The hepatic biliary network is a complex 3D mesh of interconnected conduits of different sizes (Roskams et al. 2008). Bile canaliculi which are the finest branches of the biliary network secrete bile, fluid consisting of water, electrolytes, organic molecules such as bile acids, conjugated bilirubin, cholesterol, and phospholipids. Hepatic bile, which is transported into the intestine via the bile ducts, has different physiological functions like solubilization of lipids and fats, drug transport, and xenobiotic excretion (Strazzabosco 1997; Esteller 2008; Jansen et al. 2017). Chronic exposure to hepatotoxic compounds and various pathological conditions such as primary biliary cirrhosis induce a proliferative response of the cholangiocytes that line the bile ducts. This response is known as the ‘ductular reaction’ (Alpini et al. 1997; Kaneko et al. 2015; Gouw et al. 2011; Roskams and Desmet 1998; Vartak et al. 2016). Bile duct ligation in rodents is known to induce clinically relevant cholestatic symptoms, making it highly suitable to study ductular reactions (Tag et al. 2015). Recently, we have demonstrated that ductular reactions follow a highly reproducible sequence of interlobular duct remodeling, where proliferation of cholangiocytes first causes corrugation of the luminal duct surface leading to a strong increase in surface area (Vartak et al. 2016). This increase in surface area is further enhanced by duct branching, branch elongation, and looping. By these processes, a relatively sparse mesh of interlobular ducts around the portal vein transforms to a much denser ductular mesh within 21 days after bile duct ligation (Vartak et al. 2016). Ductular responses were also analyzed after the administration of hepatotoxic chemicals including CCl4 (Kaneko et al. 2015). In this study, newly formed biliary branches extended into the pericentral necrotic area induced by CCl4 suggesting that ductular reactions infiltrate into the damaged tissue areas.

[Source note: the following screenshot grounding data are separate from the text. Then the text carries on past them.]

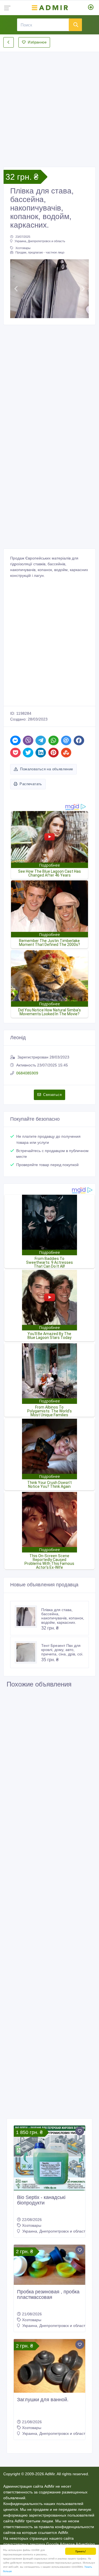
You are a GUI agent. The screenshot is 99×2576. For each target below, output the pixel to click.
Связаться (52, 1095)
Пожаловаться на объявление (46, 769)
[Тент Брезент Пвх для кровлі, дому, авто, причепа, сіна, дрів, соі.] (28, 1652)
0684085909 (27, 1073)
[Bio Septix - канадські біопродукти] (49, 2157)
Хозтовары (23, 248)
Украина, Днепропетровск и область (40, 241)
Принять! (80, 2551)
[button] (16, 288)
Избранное (37, 42)
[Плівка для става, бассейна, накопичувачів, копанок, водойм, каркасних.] (28, 1617)
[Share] (15, 740)
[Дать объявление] (91, 7)
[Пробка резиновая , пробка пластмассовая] (49, 2265)
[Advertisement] (49, 104)
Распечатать (31, 784)
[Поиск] (75, 24)
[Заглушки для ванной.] (49, 2366)
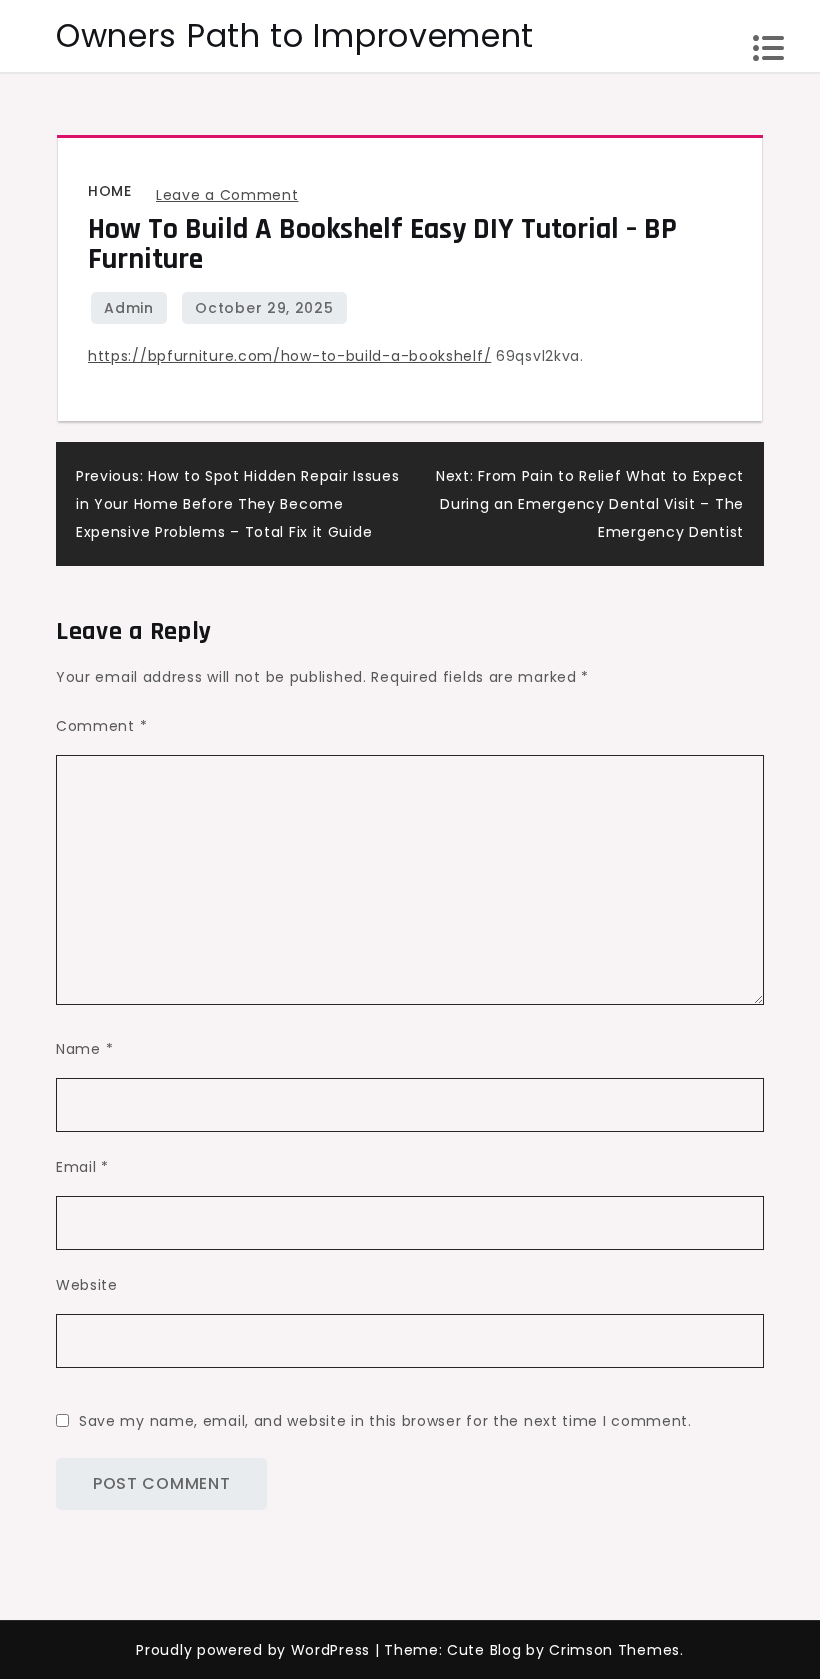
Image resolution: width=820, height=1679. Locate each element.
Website (87, 1285)
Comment (101, 726)
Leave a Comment (227, 195)
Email (82, 1167)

In a recent report, Qin and colleagues from Tianjin, China utilized X-ray phase-contrast computed tomography for the visualization of ductular proliferation in 3D, in a bile duct ligation model (Qin et al. 2017). The contrast in this novel imaging modality arises from the phase shift in X-rays induced while transmission through heterotrophic tissue (Qin et al. 2017). As an interferometry-based technique, it has a much higher sensitivity than absorption-based X-ray imaging. Large sections of tissue up to the size of an entire rodent liver lobe may be reconstructed in 3D with distinguishable signal characteristics of tissue substructures. This is demonstrated in the visualization of the microvasculature of entire liver lobes (Qin et al. 2017). The technique has sufficient resolution and signal-to-noise ratio to detect, segment, and visualize even single interlobular bile ducts with diameters smaller than 20 µm to study their architecture and surface properties. The results of this 3D visualization by X-ray phase-contrast computed tomography confirm the previous findings from confocal reconstructions of KRT19-stained bile ducts (Vartak et al. 2016). In particular, ductular elongation, increased ramification, and increased surface corrugation were observed with a net effect of an increased intraluminal surface area (Qin et al. 2017). However, the imaging modality presented by Qin et al. does not require immunostaining (Vartak et al. 2016) or use of contrast reagents (Kaneko et al. 2015) and is inherently ‘label-free’. Furthermore, as an X-ray based technique, it is in principle applicable as a non-invasive method in vivo which will not have the limitations of a restricted optical field of view.

Hepatotoxicity and changes in tissue morphology that occur in clinically common pathological conditions such as cholestasis represent a major focus of research in toxicology (Luo et al. 2017; Rodrigues et al. 2018; Paech et al. 2017; Leist et al. 2017; Schenk et al. 2017; Hammad et al. 2017, 2014). Visualization and functional analyses of biliary tract domains such a bile canaliculi and ducts remain a major challenge (Deharde et al. 2016; Luckert et al. 2017), requiring animal models and tissue extraction as cholestasis cannot yet be reliably simulated in vitro (Stöber 2016; Grinberg et al. 2014; Godoy et al. 2013, 2016). Hence, Qin and colleagues are to be congratulated for expanding the repertoire of tools available for non-invasive in vivo high-resolution 3D imaging of the biliary tract.